*** Begin section ***

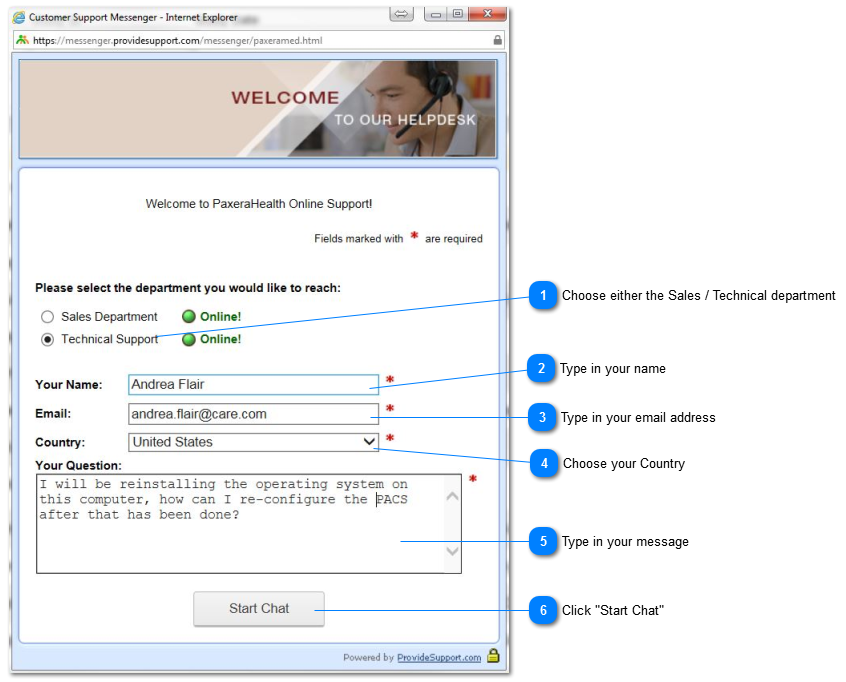Select the Sales Department radio button
Viewport: 846px width, 682px height.
[47, 317]
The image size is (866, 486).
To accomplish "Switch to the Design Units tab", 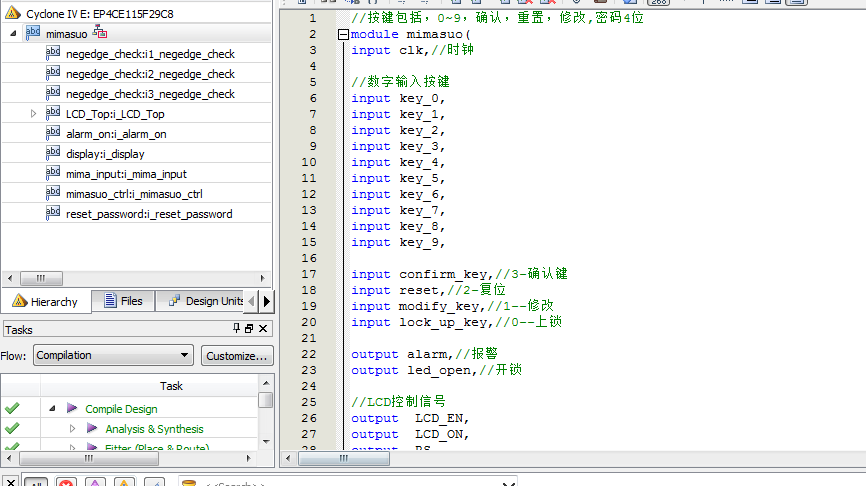I will [x=206, y=301].
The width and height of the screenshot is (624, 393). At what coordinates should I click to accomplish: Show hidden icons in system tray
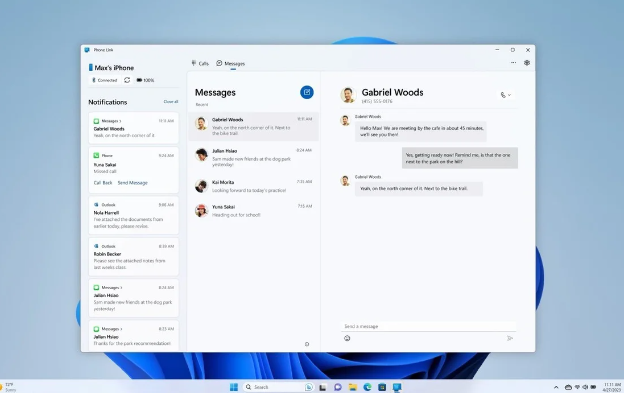click(556, 387)
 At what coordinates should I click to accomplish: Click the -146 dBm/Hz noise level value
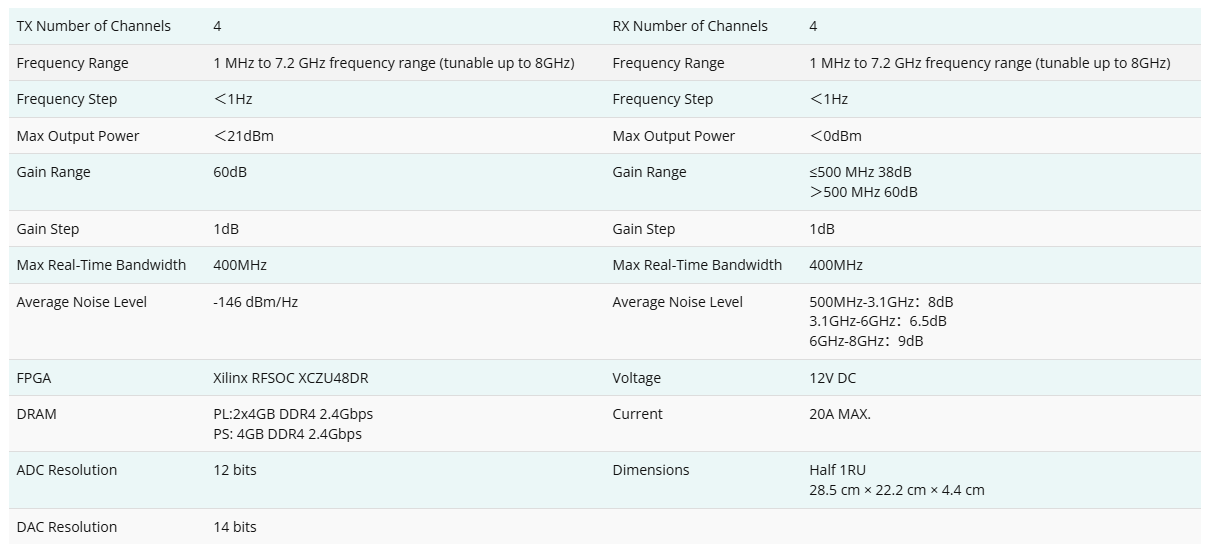(255, 302)
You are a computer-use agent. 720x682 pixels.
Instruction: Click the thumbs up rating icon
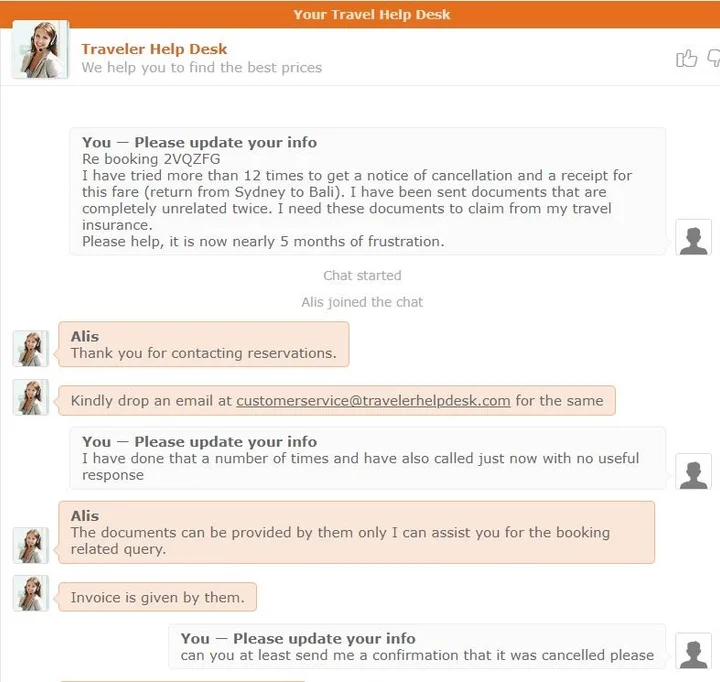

*** End section ***

■ **PROBLEM TO WORK ON**: Nothing but the lines from the one that holds "The width and" through the end of the data should appear, written out exactly, without pictures.

■ **TASK SOLUTION**:
The width and height of the screenshot is (624, 393). At what coordinates should I click to accomplish: Show hidden icons in system tray
click(556, 387)
 At what coordinates should I click to accomplish: Click the -146 dBm/Hz noise level value
(255, 302)
You are a computer-use agent. 720x682 pixels.
Instruction: Click the thumbs up rating icon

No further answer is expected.